* [Problem]: Write out the items below line for line without changing anything, and leave out the pictures.
────
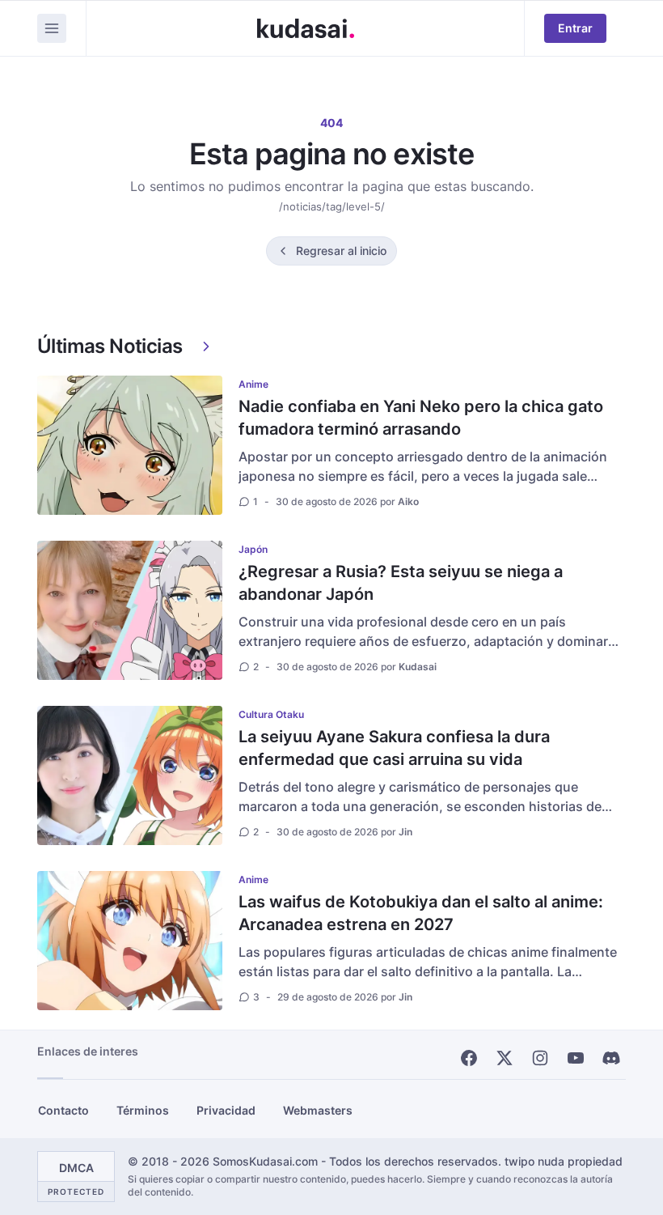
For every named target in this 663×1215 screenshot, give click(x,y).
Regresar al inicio (341, 250)
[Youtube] (575, 1058)
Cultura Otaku (271, 714)
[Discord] (611, 1058)
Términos (142, 1110)
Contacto (63, 1110)
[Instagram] (540, 1058)
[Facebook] (469, 1058)
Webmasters (318, 1110)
────
* [Task solution]:
For every named target in this 663×1215 screenshot, give click(x,y).
Regresar al inicio (341, 250)
[Youtube] (575, 1058)
Cultura Otaku (271, 714)
[Discord] (611, 1058)
Términos (142, 1110)
Contacto (63, 1110)
[Instagram] (540, 1058)
[Facebook] (469, 1058)
Webmasters (318, 1110)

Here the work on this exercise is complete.